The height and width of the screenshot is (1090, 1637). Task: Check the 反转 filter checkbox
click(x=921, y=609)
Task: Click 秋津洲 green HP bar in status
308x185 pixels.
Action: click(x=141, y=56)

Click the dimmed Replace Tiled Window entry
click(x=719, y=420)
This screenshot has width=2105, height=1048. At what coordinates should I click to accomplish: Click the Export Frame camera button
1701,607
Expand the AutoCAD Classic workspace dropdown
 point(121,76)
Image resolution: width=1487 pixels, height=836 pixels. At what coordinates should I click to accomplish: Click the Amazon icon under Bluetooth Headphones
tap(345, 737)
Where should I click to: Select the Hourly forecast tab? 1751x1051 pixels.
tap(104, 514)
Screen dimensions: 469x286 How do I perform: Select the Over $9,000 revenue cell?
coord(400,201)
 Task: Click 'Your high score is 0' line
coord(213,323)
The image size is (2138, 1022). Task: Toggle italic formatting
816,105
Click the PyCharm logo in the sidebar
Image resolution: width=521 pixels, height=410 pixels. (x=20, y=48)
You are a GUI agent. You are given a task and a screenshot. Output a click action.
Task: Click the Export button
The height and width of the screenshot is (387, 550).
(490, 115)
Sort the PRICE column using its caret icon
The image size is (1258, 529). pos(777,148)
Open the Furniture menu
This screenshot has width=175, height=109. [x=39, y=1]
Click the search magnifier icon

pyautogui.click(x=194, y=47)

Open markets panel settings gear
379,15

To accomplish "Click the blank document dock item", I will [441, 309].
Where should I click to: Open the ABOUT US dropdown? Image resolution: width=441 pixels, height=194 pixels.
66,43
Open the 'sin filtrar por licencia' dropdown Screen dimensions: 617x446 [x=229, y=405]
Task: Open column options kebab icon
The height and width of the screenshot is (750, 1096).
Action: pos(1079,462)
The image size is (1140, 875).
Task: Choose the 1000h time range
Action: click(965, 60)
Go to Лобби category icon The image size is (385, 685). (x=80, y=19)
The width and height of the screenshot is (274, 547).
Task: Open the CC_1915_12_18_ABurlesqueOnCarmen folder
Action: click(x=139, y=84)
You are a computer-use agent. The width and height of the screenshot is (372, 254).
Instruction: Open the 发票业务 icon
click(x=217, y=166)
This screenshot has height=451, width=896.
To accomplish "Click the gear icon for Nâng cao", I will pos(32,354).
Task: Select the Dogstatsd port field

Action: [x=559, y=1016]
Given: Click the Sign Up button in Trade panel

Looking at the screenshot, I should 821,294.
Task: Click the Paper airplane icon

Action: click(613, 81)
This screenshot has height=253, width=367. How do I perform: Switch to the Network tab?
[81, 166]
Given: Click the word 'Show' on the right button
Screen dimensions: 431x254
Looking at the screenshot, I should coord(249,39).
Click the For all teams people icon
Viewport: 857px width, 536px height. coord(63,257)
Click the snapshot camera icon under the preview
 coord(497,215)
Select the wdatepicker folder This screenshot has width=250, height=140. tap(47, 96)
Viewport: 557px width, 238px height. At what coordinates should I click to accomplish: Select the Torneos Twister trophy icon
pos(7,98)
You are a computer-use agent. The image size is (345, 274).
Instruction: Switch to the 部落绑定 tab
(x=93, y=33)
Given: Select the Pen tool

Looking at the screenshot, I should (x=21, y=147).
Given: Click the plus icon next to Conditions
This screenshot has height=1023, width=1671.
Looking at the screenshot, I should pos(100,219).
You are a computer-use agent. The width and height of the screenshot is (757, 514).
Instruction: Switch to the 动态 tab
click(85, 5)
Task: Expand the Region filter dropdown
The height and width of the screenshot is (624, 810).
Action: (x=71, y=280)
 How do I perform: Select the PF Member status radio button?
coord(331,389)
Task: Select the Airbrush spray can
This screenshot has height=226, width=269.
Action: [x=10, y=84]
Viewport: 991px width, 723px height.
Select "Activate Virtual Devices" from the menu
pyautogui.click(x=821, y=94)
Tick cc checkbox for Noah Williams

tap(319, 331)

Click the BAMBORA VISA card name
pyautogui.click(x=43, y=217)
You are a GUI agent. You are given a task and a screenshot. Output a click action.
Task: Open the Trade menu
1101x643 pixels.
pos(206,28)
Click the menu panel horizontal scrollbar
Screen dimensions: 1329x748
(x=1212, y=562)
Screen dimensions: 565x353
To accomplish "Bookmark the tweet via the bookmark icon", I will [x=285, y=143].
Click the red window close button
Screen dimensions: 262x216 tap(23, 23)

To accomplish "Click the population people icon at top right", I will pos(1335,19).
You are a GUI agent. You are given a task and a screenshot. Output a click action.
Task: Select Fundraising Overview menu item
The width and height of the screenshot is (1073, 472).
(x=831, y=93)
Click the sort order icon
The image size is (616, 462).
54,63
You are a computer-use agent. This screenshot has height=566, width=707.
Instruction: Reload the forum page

#####

Retype the records starting at the line that contains "This screenshot has height=451, width=896." and ending with the line that contains "Looking at the screenshot, I should (x=21, y=147).", both of those lines included.

### Exercise answer
This screenshot has height=451, width=896.
To accomplish "Click the gear icon for Nâng cao", I will pos(32,354).
Task: Select the Dogstatsd port field

Action: [x=559, y=1016]
Given: Click the Sign Up button in Trade panel

Looking at the screenshot, I should 821,294.
Task: Click the Paper airplane icon

Action: click(613, 81)
This screenshot has height=253, width=367. How do I perform: Switch to the Network tab?
[81, 166]
Given: Click the word 'Show' on the right button
Screen dimensions: 431x254
Looking at the screenshot, I should coord(249,39).
Click the For all teams people icon
Viewport: 857px width, 536px height. coord(63,257)
Click the snapshot camera icon under the preview
 coord(497,215)
Select the wdatepicker folder This screenshot has width=250, height=140. tap(47, 96)
Viewport: 557px width, 238px height. At what coordinates should I click to accomplish: Select the Torneos Twister trophy icon
pos(7,98)
You are a computer-use agent. The image size is (345, 274).
Instruction: Switch to the 部落绑定 tab
(x=93, y=33)
Given: Select the Pen tool

Looking at the screenshot, I should (x=21, y=147).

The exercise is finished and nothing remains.